S had poor attention skills. We worked on that first, so she could focus when we taught her things she didn't know. We used real items, toys and pictures of the same item (in stages) to help her learn that they were all different forms of the same thing. We are not silent through the process, instead we keep repeating the word, in this case, 'water', multiple times so that she gets to connect the sound of the word to the image/ form of the word. 

For the parents of S, speaking was priority, but she had a lot of steps to complete before she could be ready to speak fluently. "It may take her much longer than it did for your other children, but we should not prevent her from expressing herself effectively while she gets there", we continued to explain.

"Moreover, these methods of learning to understand 'communication' helps build her cognitive skills and improve her visual perception which are all part of her intellectual development. By learning to express herself in socially appropriate ways, she is gaining confidence which in turn boosts her emotional development. I hope I have been successful in trying to make you understand how total communication is holistic and transdisciplinary, and why it is important especially with non-verbal children."

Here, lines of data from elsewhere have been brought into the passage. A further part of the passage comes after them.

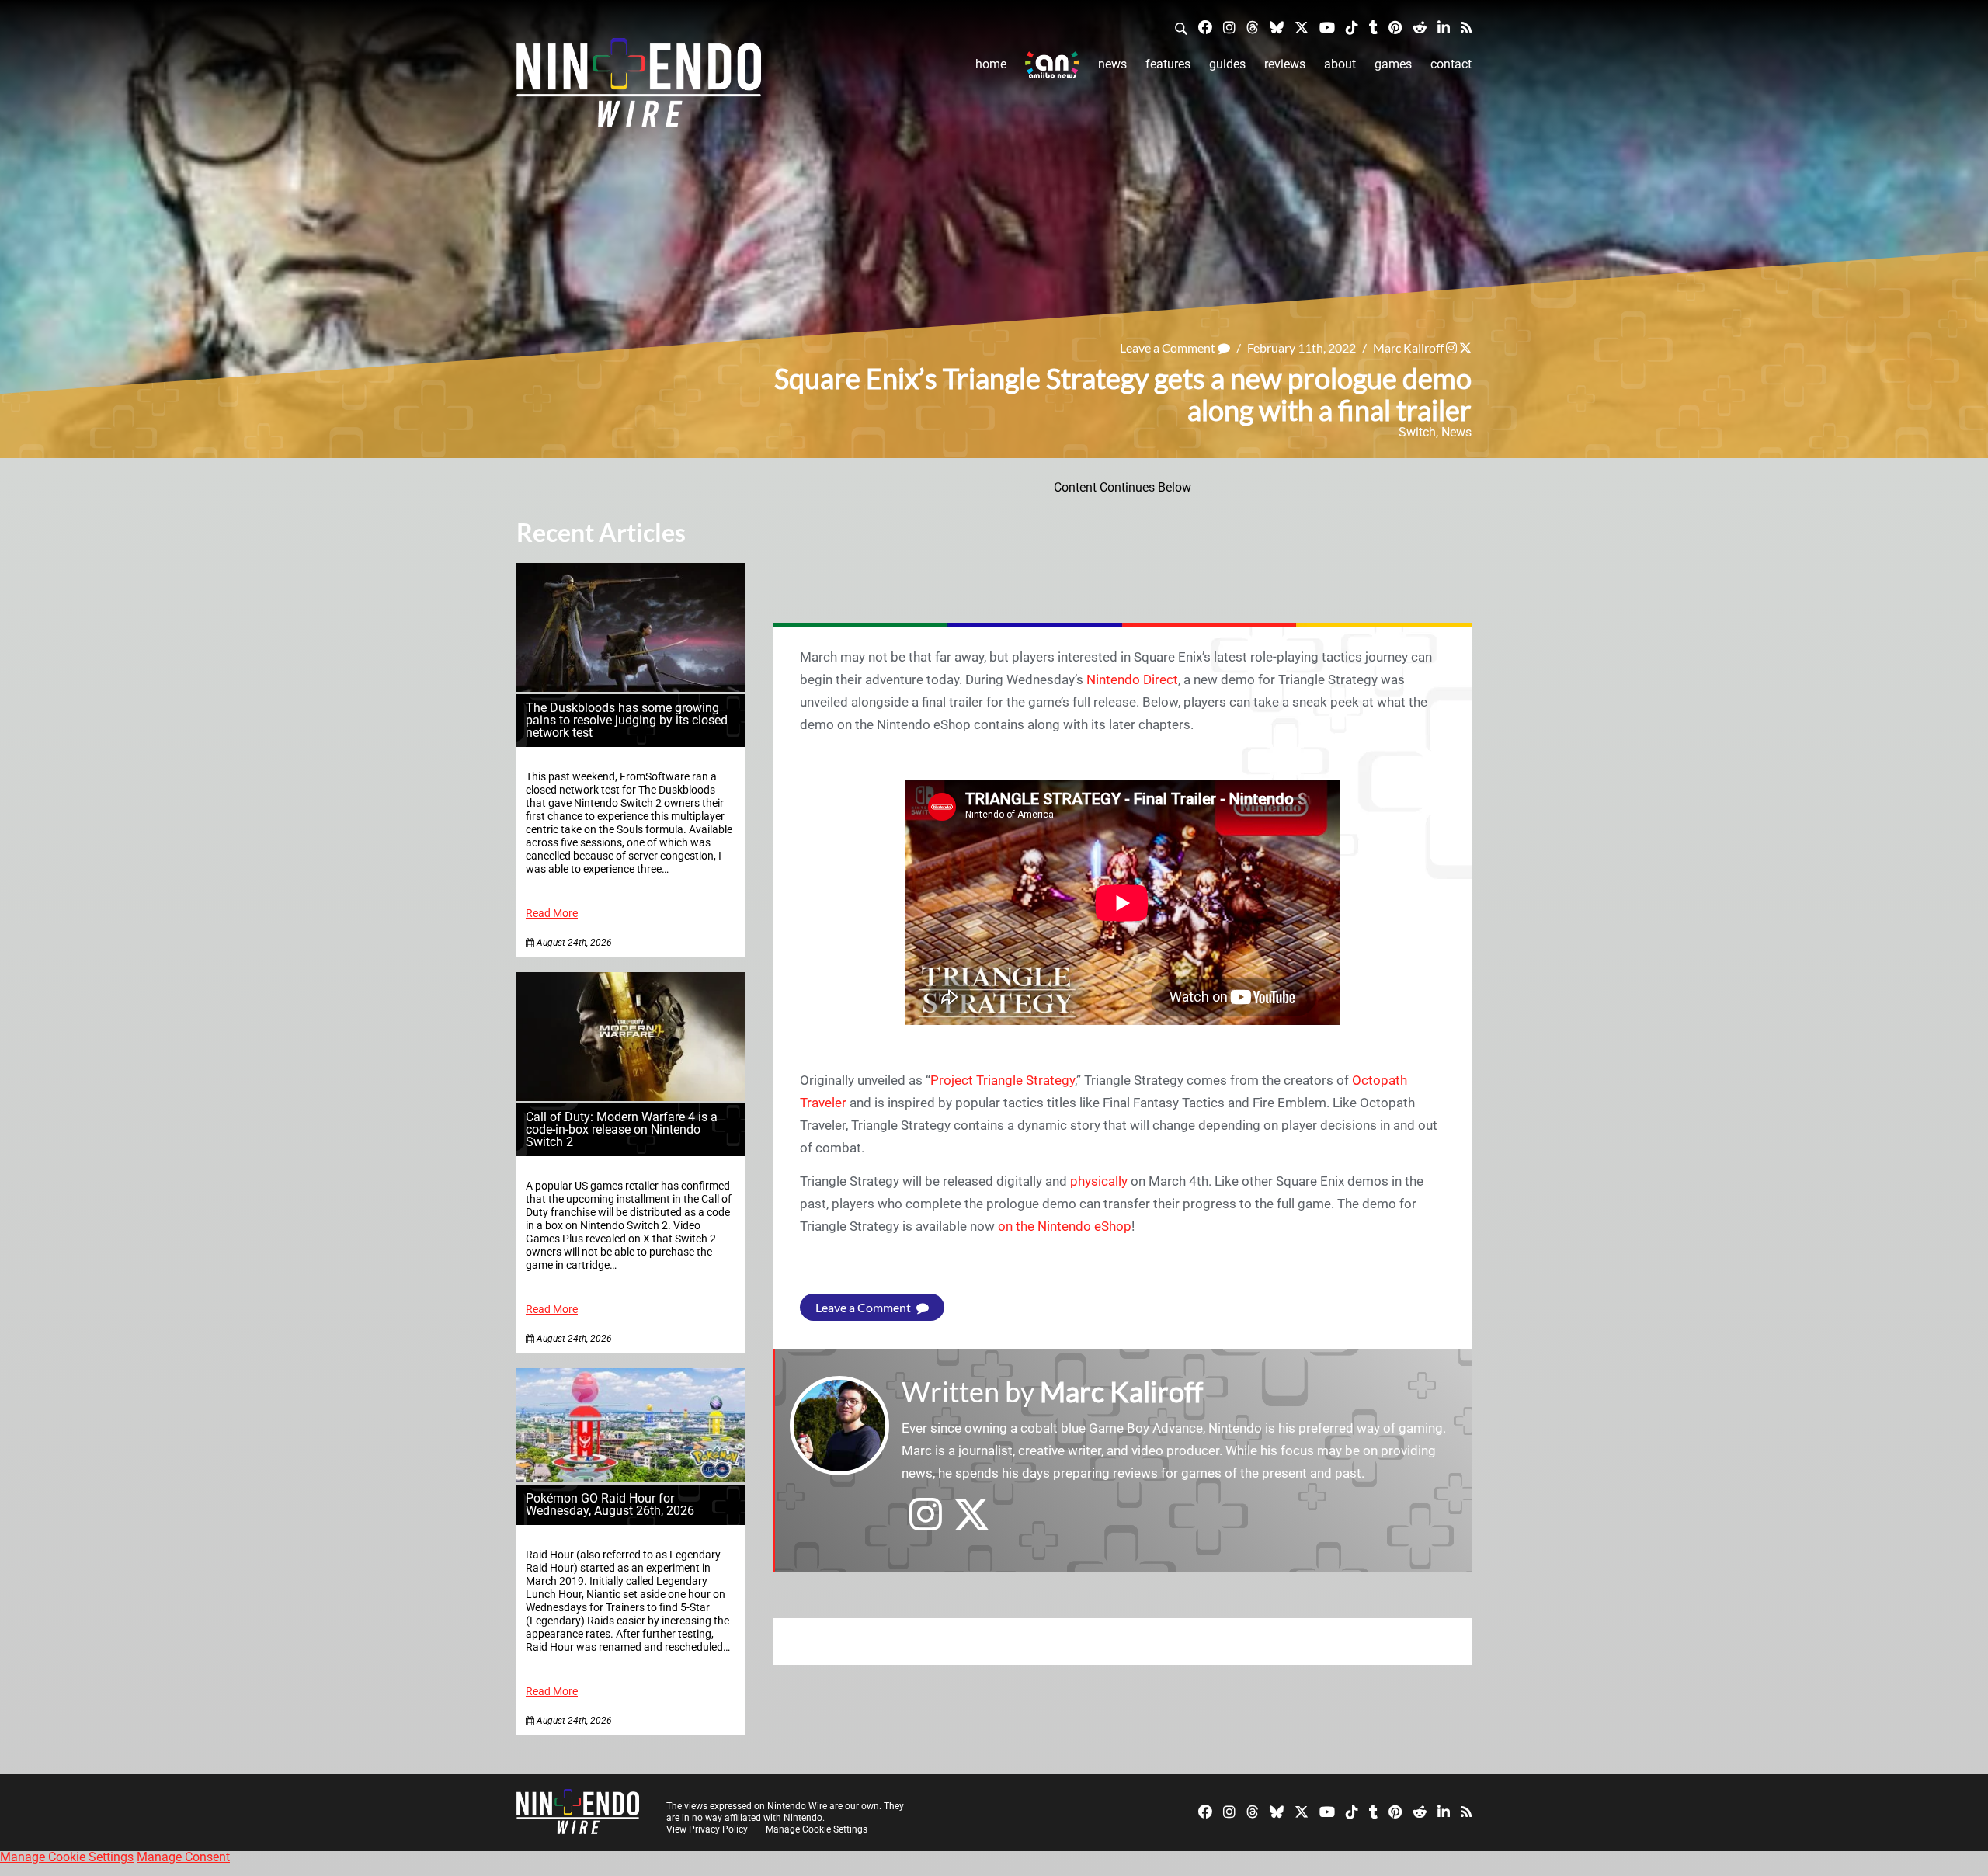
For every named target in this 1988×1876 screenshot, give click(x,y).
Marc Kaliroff (1408, 347)
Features (1167, 64)
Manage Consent (183, 1857)
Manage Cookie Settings (816, 1829)
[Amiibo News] (1052, 64)
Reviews (1284, 64)
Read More (552, 913)
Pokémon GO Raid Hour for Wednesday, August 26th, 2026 (610, 1504)
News (1112, 64)
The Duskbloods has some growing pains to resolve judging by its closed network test (627, 720)
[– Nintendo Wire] (638, 87)
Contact (1451, 64)
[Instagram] (1229, 26)
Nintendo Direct (1132, 679)
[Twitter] (1302, 26)
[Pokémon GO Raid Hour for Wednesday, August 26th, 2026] (631, 1478)
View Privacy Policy (707, 1829)
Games (1393, 64)
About (1340, 64)
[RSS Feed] (1466, 26)
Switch (1417, 432)
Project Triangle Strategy (1002, 1080)
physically (1099, 1181)
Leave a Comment (1169, 347)
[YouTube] (1327, 26)
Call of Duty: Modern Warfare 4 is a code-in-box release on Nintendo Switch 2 (622, 1129)
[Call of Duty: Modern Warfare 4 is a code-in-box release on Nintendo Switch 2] (631, 1096)
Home (990, 64)
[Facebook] (1205, 26)
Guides (1227, 64)
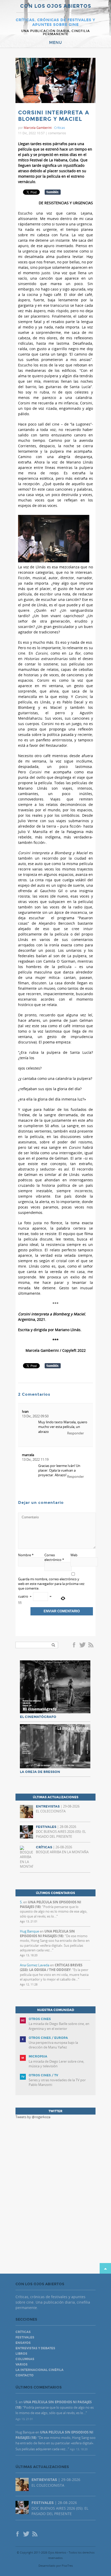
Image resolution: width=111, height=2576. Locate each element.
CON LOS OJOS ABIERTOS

S's parents seemed to be (somewhat) convinced with all that we had to say and they (quite reluctantly) agreed to let their daughter be taught to use a voice output device in the Centre.  S slowly picked up on common words, and by the end of another academic year she was able to express her basic needs (water, toilet, food) verbally, as well as say 'Mama', 'Baba' and her own name. However, it took her parents some time (and sadly, a shift from the Centre to two other centres, one after the other) to fully accept that their daughter may not speak in long sentences like their other children.

My take: Success is not at the other end of that one, big, lucky step. Rather, it's along each of those tiresome, endless, tiny, consistent steps. All you need is the strength to pursue till you reach your child's goal.